A lasciare perplessi, nella decisione di prorogare lo stato di emergenza, sono in prima analisi le motivazioni addotte dal presidente del Consiglio. Con il virus ormai in ritirata dal nostro Paese, come aveva annunciato qualche tecnico snobbato forse con troppa superficialità, si vuole cioè mantenere un dispositivo (ormai messo da parte in quasi tutta Europa) che consente di limitare le libertà personali senza renderne conto altri poteri dello Stato e solo per il timore di nuove ondate. Per ciò che potrebbe essere ma magari non sarà, insomma. Una sorta di “guerra preventiva”, che sembra riecheggiare i fasti non troppo fausti del quartetto Bush, Rice, Powell e Rumsfeld. Ma lascia perplessi anche la mancanza, ad oggi, di altre significative misure per contrastare un’ipotetica seconda ondata, come il rafforzamento delle strutture medico-sanitarie ed una legge-quadro che distribuisca i poteri di intervento alle autorità locali, cosa che ha suggerito il Presidente Emerito della Corte Costituzionale Cesare Mirabelli.

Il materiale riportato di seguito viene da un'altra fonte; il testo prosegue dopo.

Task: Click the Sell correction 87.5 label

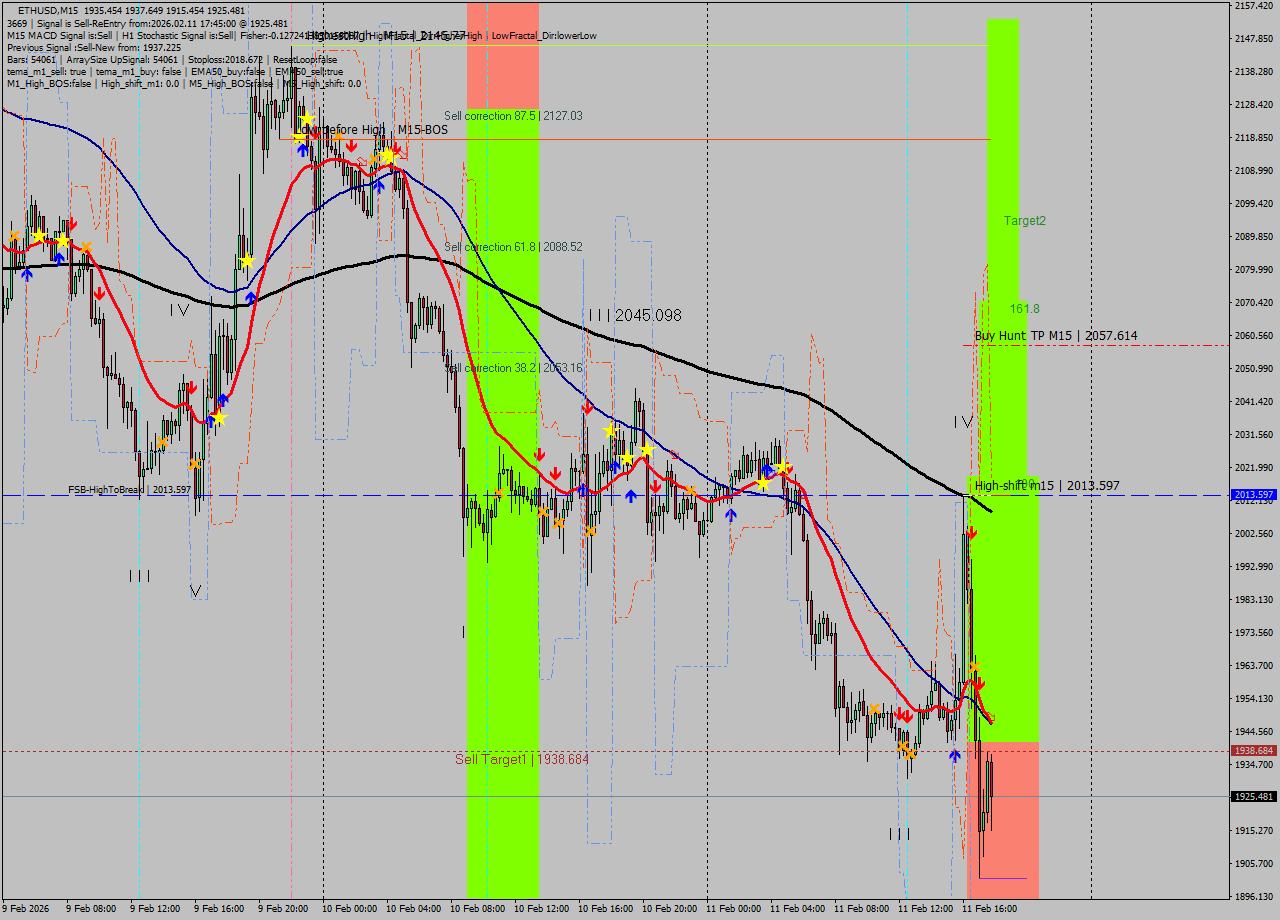Action: pos(513,116)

A questo punto non sembrano irrazionali alcuni interrogativi, anche volendo considerare la non solidissima tradizione democratica della prima forza di governo (perlomeno vedendo la sua gestione interna) e il suo legame con una s.r.l. attiva nella comunicazione e nella propaganda: quale uso verrà fatto dello stato di emergenza se dovessimo avere un “autunno caldo” come ipotizzato da Lamorgese? Quanto c’è di politico e quanto di tecnico-scientifico nella decisione di prorogare lo stato di emergenza? Cosa accadrà se il governo dovesse temere concretamente di perdere alle regionali di settembre?
Voltaire diceva che il pericolo più grande, per chi governa, è avere troppo consenso, perché può spingerlo a decisioni sbagliate prese sull’onda del momento; oltre a quello dei suoi elettori e simpatizzanti, il Conte bis può fare affidamento sulla paura dei cittadini che votano altrove, mantenuta alta da quotidiane iniezioni mediatiche di allarmismo e catastrofismo. Quale uso ne farà? Lasciarsi prendere la mano potrebbe ritorcerglisi contro, presto o tardi, e potrebbe arrecare danni incalcolabili e irreversibili al Paese.